Pet ParentingPrevention

7 Things You Didn’t Know Were Bad for Your Dog

woman standing in kitchen with dog

From food to cleaning supplies, here are some things in our homes that can be harmful to dogs.

1. Human Toothpaste

Most human toothpastes contain an artificial sweetener called xylitol, which is toxic to your dog. Xylitol can cause your dog’s blood sugar to drop and damage your dog’s liver. Be sure to keep toothpaste out of reach, and when you brush your dog’s teeth, use toothpaste without xylitol. There are many brands available made specifically for pets. Check with your veterinarian for the best recommendations.

2. Aloe

Though a common house plant, aloe vera is one of many harmful plants for your dog. If ingested, compounds inside the aloe vera plant can cause vomiting and diarrhea. If you do have aloe plants in your house, make sure they are kept elevated where your dog can’t reach them.

3. Bananas

Bananas aren’t all bad for your dog.
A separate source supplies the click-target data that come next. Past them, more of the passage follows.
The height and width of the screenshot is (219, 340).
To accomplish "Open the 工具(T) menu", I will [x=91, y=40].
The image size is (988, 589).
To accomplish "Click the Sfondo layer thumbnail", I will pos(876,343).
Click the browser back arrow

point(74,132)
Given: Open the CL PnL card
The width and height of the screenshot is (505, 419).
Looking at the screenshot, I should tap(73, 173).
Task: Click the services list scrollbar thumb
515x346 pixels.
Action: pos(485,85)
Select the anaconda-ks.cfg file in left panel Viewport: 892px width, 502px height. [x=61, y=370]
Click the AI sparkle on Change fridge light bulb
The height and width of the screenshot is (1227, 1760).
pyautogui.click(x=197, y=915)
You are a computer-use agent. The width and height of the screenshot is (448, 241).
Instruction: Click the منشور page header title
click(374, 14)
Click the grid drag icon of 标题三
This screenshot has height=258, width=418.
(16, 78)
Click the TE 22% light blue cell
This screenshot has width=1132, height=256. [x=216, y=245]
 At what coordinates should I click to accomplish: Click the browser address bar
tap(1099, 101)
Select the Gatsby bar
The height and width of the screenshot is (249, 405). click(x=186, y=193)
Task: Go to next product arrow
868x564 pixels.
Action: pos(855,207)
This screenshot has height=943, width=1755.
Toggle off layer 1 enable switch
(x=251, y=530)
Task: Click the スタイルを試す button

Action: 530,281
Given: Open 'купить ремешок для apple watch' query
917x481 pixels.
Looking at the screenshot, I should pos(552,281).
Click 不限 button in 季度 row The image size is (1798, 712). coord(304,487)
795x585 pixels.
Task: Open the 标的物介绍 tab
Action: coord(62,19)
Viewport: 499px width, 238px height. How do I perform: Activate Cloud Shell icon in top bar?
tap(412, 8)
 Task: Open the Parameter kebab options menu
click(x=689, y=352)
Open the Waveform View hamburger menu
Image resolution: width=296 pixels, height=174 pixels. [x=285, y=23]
The danger with bananas, and all fruits, is their high sugar content. If your dog has too much sugar, it could cause problems with weight gain. If you want to give your dog a slice or two as a treat, that should be perfectly fine.

4. Chocolate

Any form of chocolate or cacao is poisonous to dogs. There are two compounds that are particularly harmful when it comes to chocolate: theobromine and caffeine. Unlike humans, dogs’ bodies are not able to readily metabolize theobromine and caffeine, making them more susceptible to the effects of the two chemicals.

5. Tulips

Though pretty in a garden, tulip bulbs contain a toxin that can irritate your dog’s gastrointestinal tract. If consumed, this toxin can cause vomiting and diarrhea in your dog. Be sure to keep your dog away from your garden if you have tulips, or consider replanting them somewhere your dog won’t have access to them.

6. Fabric Softener Sheets

Some people use fabric softener sheets or dryer sheets to control shedding. But the chemicals in these sheets are harmful to your dog.

7. Batteries

If you’re swapping out some batteries in a flashlight or TV remote, be sure to keep them out of your dog’s reach. Even though batteries have a hard exterior, your dog’s teeth could easily puncture the outer shell of the battery, potentially exposing them to the acid inside. Battery acid can cause mouth burns, stomach ulcers and other serious damage to your dog’s insides if swallowed.

When in doubt, it’s best to keep things away from your dog. Even if an unknown leaf or piece of food may end up being okay, keeping unknown things out of your dog’s mouth will ensure that your dog stays safe.